Job Title: Senior Data Engineer - AWS
Location: Richardson, TX 75082 (Onsite-Hybrid)
Must Have Skills:
⦁ 5+ years in designing and deploying big data applications and ETL jobs using PySpark APIs/SparkSQL.
⦁ Strong experience with AWS services across multiple domains:
⦁ Collection: Kinesis, DMS
⦁ Storage: S3, RDS, Redshift, DynamoDB
⦁ Analytics & ML: Glue, EMR, Athena, SageMaker, Bedrock
⦁ Compute: EC2, Lambda, ECS
⦁ Security: IAM, KMS, SSE
⦁ Proficiency in SQL and relational databases (Oracle, SQL Server, Teradata); expert-level query tuning.
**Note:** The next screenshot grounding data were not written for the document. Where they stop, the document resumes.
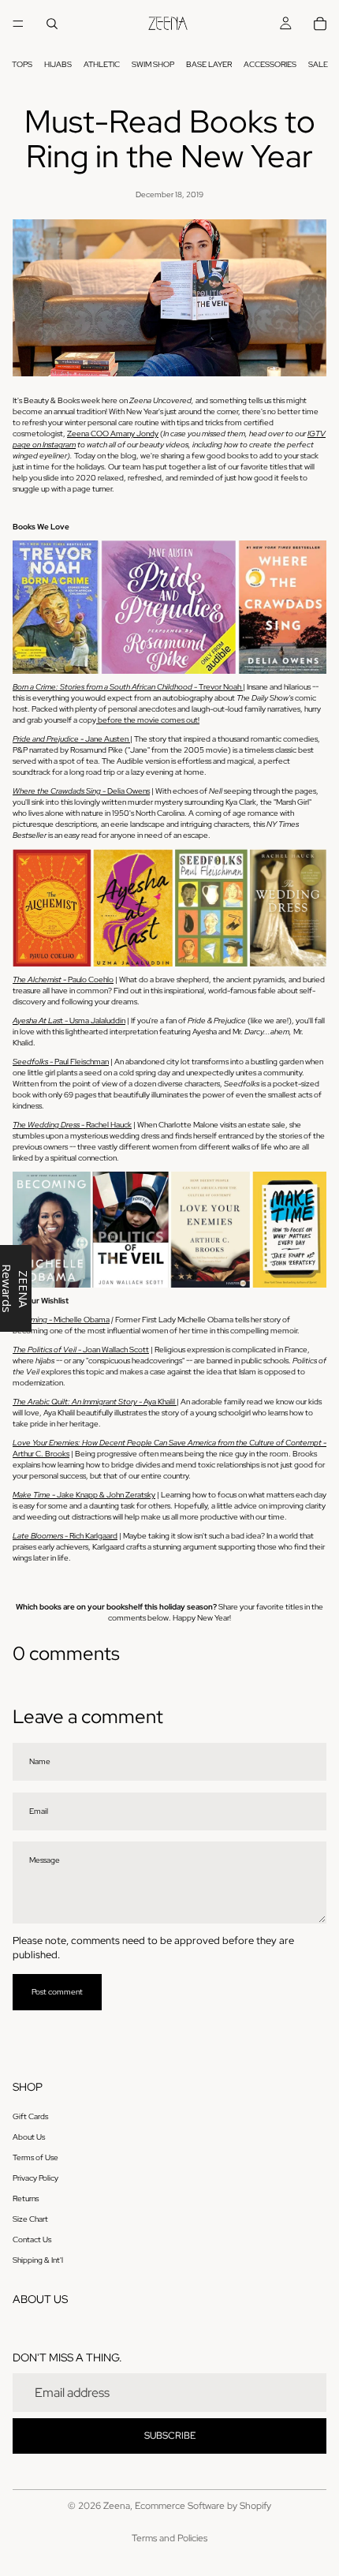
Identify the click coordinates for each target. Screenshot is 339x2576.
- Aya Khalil (95, 1401)
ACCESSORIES (270, 64)
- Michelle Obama (61, 1319)
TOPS (22, 64)
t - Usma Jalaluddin (69, 1020)
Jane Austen (71, 739)
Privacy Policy (35, 2178)
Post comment (57, 1992)
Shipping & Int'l (38, 2260)
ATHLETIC (102, 64)
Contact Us (32, 2239)
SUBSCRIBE (170, 2435)
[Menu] (18, 24)
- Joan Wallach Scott (81, 1349)
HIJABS (58, 64)
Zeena (116, 2505)
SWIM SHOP (153, 64)
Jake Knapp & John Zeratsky (84, 1495)
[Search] (52, 23)
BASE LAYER (209, 64)
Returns (26, 2198)
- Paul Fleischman (61, 1061)
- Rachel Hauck (72, 1125)
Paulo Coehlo (63, 979)
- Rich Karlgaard (65, 1536)
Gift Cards (30, 2116)
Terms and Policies (169, 2538)
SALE (318, 64)
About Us (29, 2137)
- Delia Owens (81, 791)
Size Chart (30, 2219)
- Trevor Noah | (129, 687)
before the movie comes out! (147, 720)
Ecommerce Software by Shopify (203, 2505)
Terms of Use (35, 2157)
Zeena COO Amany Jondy (112, 433)
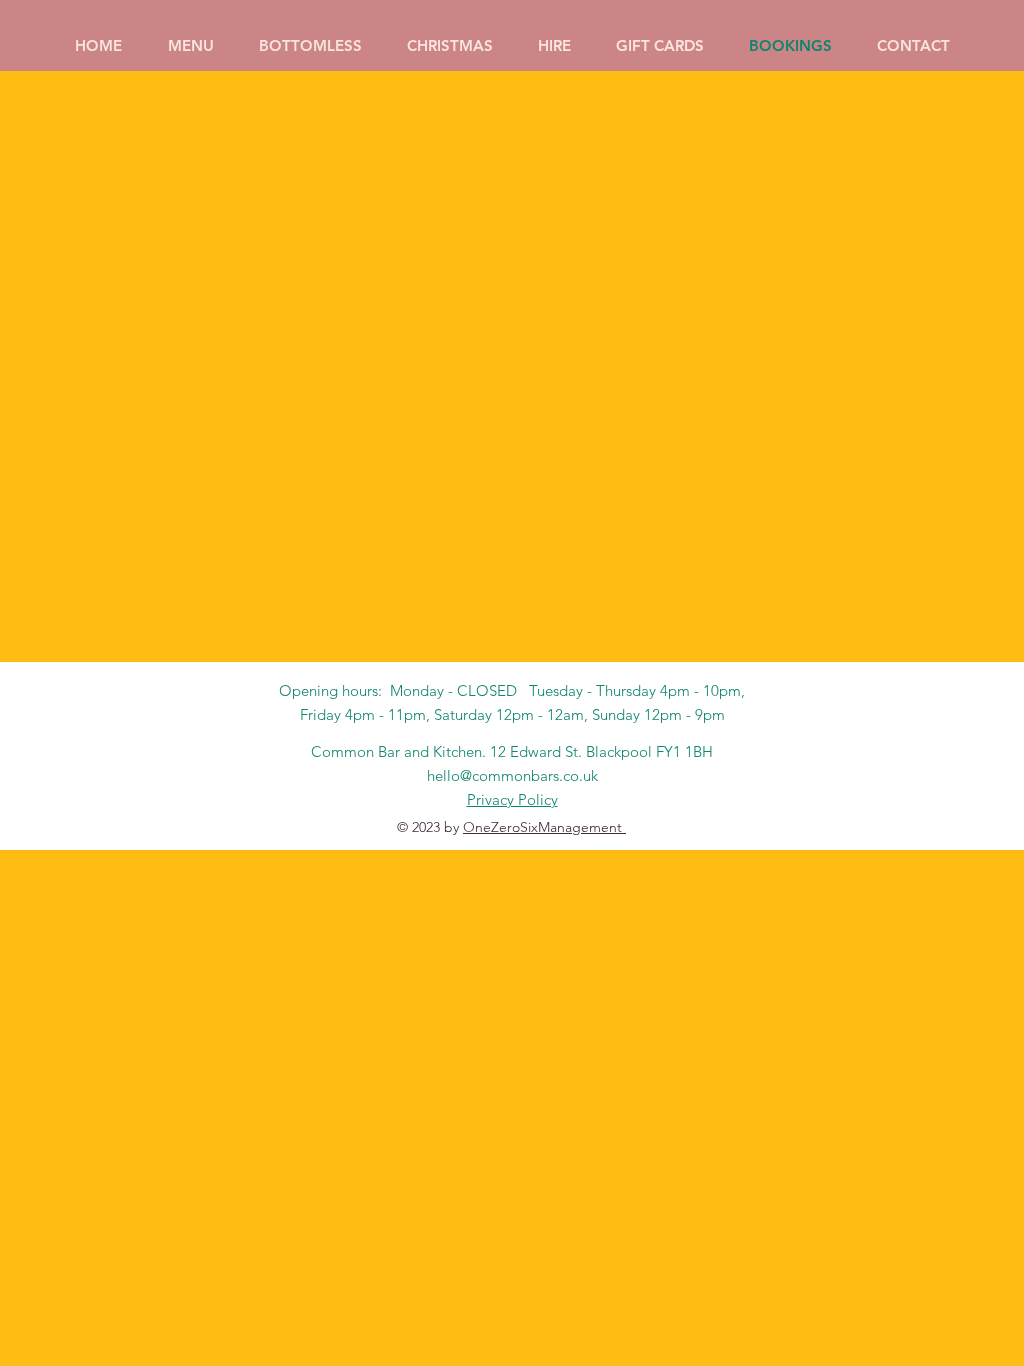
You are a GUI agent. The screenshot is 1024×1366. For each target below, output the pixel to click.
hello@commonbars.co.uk (512, 775)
⦁ Hands-on experience with Python development, REST APIs (AWS API Gateway, Node.js), and CI/CD pipelines using GitHub.
⦁ Familiarity with file formats (JSON, Parquet, Avro) and Linux/Unix shell scripting.
⦁ Exposure to Docker/Kubernetes, Delta Lake APIs, and data quality frameworks.
⦁ AWS certification (Developer Associate or higher) preferred.
Detailed Job Description:
Key Responsibilities:
⦁ Architect and maintain data pipelines using AWS native services (Glue, Kinesis, Lambda, S3, Redshift).
⦁ Design and optimize data models on AWS Cloud leveraging Redshift, RDS, and S3.
⦁ Implement ETL/ELT workflows and PySpark jobs for data ingestion, transformation, and storage.
⦁ Operationalize self-service data preparation tools (e.g., Trifacta) on AWS.
⦁ Conduct performance engineering for large-scale data lakes in production environments.
⦁ Participate in design workshops, provide trade-offs and recommendations for solution architecture.
⦁ Mentor engineers on coding best practices, problem-solving, and AWS service utilization.
⦁ Define code review processes, deployment strategies, and ensure compliance with security standards.
⦁ Collaborate with System Architect and Scrum Master to manage dependencies, risks, and blockers.
⦁ Support test strategy, defect resolution, and root cause analysis during warranty periods.
⦁ Maintain documentation in Confluence and ensure team alignment on standards and practices.